Zur Verkehrssituation erklärt der Bürgermeister: „Es hat auch das Land Burgenland Verpflichtungen zu erfüllen: Wir wissen, dass die Verkehrssituation im Bereich Bad Kissingen Platz zu Spitzenzeiten nicht optimal ist. Wir wissen aber auch, dass die Problematik vor allem auf Seiten der Landesstraße B50 besteht. Die Gemeinde nimmt Geld in die Hand, um ihren Teil zur Verbesserung der Situation beizutragen.“

SPÖ, FPÖ und Grüne sind optimistisch, das Projekt verhindern zu können. Kovacs: „Wenn es eine Chance gibt, ein Projekt zu verhindern, dann in diesem Fall.“ Auch Yasmin Dragschitz meint, sie sei sehr optimistisch, dass das Projekt nicht realisiert wird.

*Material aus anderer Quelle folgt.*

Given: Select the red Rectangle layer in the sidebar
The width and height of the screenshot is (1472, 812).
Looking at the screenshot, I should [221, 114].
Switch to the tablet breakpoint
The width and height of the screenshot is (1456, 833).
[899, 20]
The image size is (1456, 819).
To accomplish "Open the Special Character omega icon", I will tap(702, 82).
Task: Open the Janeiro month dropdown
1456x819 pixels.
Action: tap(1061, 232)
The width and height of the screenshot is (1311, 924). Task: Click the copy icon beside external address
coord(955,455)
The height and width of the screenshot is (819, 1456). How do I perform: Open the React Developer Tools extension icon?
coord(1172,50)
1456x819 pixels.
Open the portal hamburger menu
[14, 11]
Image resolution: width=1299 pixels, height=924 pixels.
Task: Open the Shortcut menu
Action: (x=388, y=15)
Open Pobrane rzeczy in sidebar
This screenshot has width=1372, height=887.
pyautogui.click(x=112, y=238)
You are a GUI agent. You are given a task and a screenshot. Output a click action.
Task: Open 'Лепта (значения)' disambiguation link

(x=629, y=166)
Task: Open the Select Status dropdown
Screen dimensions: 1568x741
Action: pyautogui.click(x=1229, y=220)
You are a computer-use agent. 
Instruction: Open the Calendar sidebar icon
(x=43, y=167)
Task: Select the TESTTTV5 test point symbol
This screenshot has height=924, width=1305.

Öffentliche Sitzung am späten Mittwochnachmittag

Die drei Parteien forderten im Vorfeld, dass der Punkt bei der Gemeinderatssitzung von der Tagesordnung genommen wird, damit man nochmals in Ruhe darüber reden könne, und kündigten einen Auszug an, der den Beschluss – zumindest bis zur nächsten Sitzung – verhindern kann.

Der Bürgermeister reagierte und kündigte am Tag vor der Sitzung an, den Grundstücksverkauf nun doch von der Tagesordnung zu nehmen, „um den bestehenden Informationsbedarf decken zu können.“ Steiner wolle die Debatte auf eine sachliche Ebene bringen. Die Sitzung ist öffentlich und findet am Mittwoch um 17.30 Uhr im Rathaus statt.